» TASK INPUTS:
/---

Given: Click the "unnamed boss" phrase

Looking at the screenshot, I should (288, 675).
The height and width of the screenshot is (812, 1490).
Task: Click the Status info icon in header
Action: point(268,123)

\---
/---

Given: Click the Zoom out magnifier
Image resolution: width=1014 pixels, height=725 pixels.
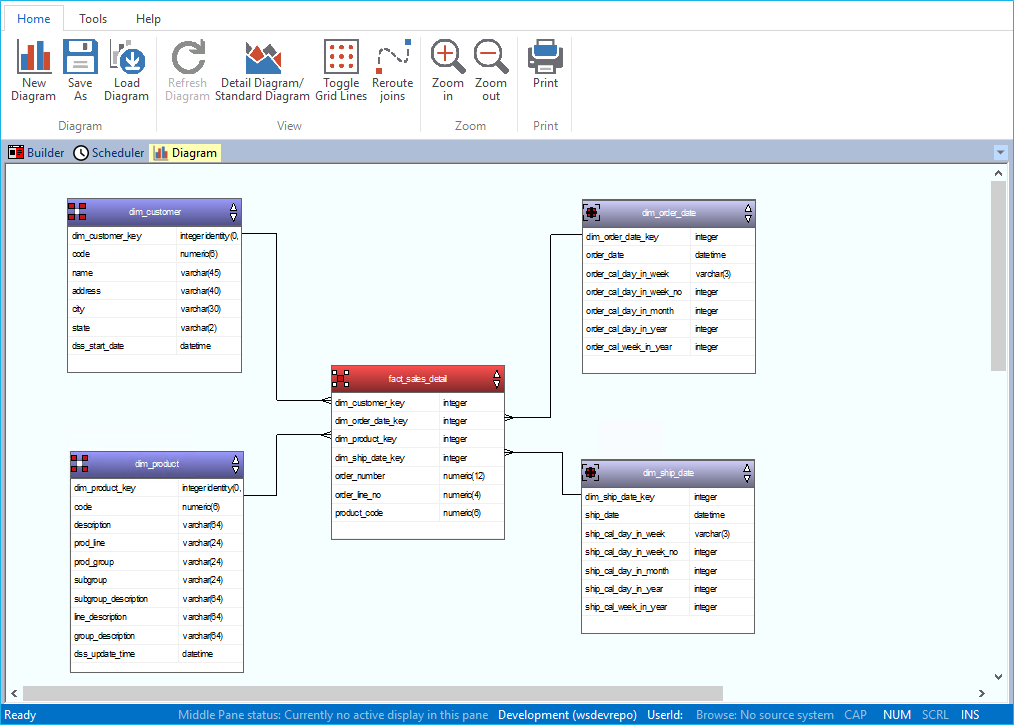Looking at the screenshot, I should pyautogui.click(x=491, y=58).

\---

» TASK STATEMENT: Please retype the records starting with the line that contains "Given: Click the Zoom out magnifier" and going on through the line that contains "should pyautogui.click(x=491, y=58).", keeping both of those lines. Leave the pictures out of your copy.

» TASK ANSWER:
Given: Click the Zoom out magnifier
Image resolution: width=1014 pixels, height=725 pixels.
Looking at the screenshot, I should pyautogui.click(x=491, y=58).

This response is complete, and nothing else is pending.